Toutefois, le recours à ces modes de transport a ses limites. D’ici 2050, le nombre de voitures en circulation devrait doubler et la part des camions dans le transport du fret ressortira toujours à 60 % environ. Les objectifs climatiques mondiaux ne seront donc atteints que si nous réduisons considérablement les émissions des véhicules routiers.

L’une des solutions possibles serait l’adoption de véhicules modernes et efficaces, consommant jusqu’à 50 % de carburant en moins. Au Caire, un programme soutenu par la Banque mondiale visant à renouveler la flotte de taxis vieillissante de la ville (a) a réduit les émissions de GES de 350 000 tonnes entre 2012 et 2018. Pour que cette tendance se poursuive, la communauté mondiale doit soutenir l’application de normes d’émission raisonnables et la réduction des ventes aux pays en développement de véhicules usagés obsolètes, polluants et dangereux en provenance de pays développés.

Les véhicules électriques pourraient également changer la donne, s’ils sont alimentés par des sources d’énergie propres. Le marché est en plein essor : globalement, l’objectif des États à travers le monde est de porter le nombre de ces véhicules de 3 à 30 millions dans les cinq prochaines années. Des travaux sont en cours pour comprendre dans quelle mesure la mobilité électrique peut contribuer à la décarbonation des transports. Une étude récente de la Banque mondiale (a) consacrée à plusieurs pays en développement a ainsi mis en évidence les bénéfices environnementaux et sociaux de solutions de mobilité électrique adaptées au contexte local. Ce rapport énonce des principes généraux visant à consolider le marché des véhicules électriques à tous les niveaux de revenus.

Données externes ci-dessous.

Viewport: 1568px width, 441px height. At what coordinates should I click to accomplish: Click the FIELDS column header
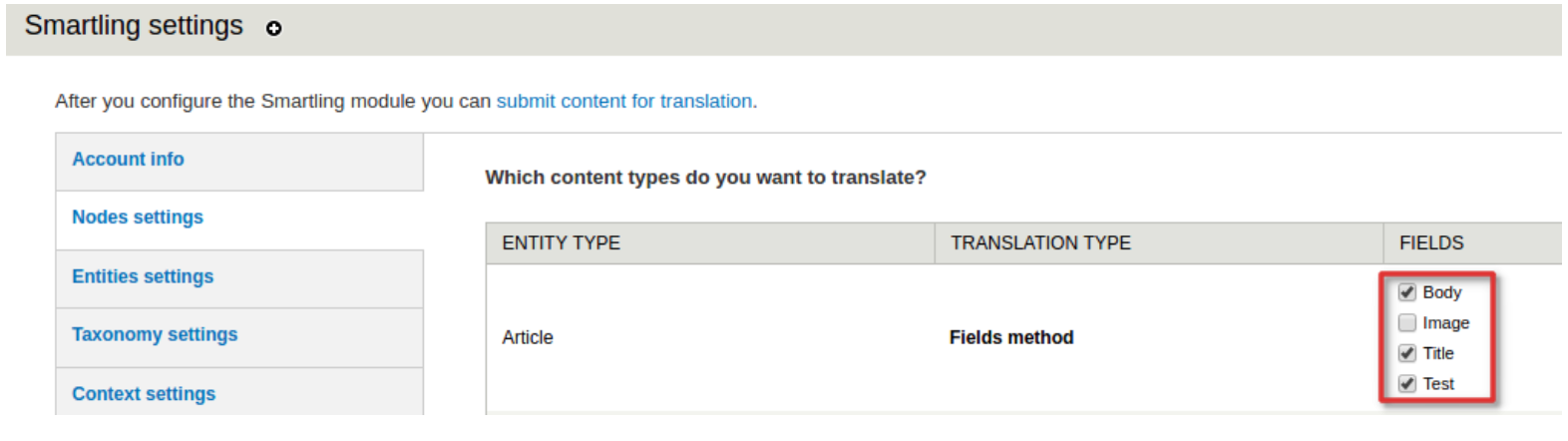point(1431,243)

La mobilité électrique n’est cependant que l’une des nombreuses technologies disruptives qui réinventent actuellement les transports. Les solutions numériques transforment rapidement nos modes de déplacement : la consultation d’informations trafic en temps réel rend les transports en commun plus attractifs ; les applications pour smartphones facilitent le déploiement du covoiturage et du vélo en libre-service ; et les plateformes en ligne ne cessent d’innover pour faire concorder l’offre et la demande de services de transport. Ces solutions sont synonymes d’efficacité accrue et, in fine, de réduction potentielle des émissions.

Transformations du marché

Alors qu’une grande partie du monde est au point mort, les contacts virtuels remplacent les mouvements physiques, les consommateurs parviennent à acheter des biens et des services autrement, le télétravail séduit de plus en plus d’employeurs et les entreprises réfléchissent à des chaînes d’approvisionnement plus courtes.

L’avenir nous dira si la situation actuelle entraînera une transformation pérenne du marché mondial des transports. Dans l’affirmative, l’incidence sur les émissions pourrait être significative — et infiniment plus importante que la baisse temporaire provoquée par le coronavirus.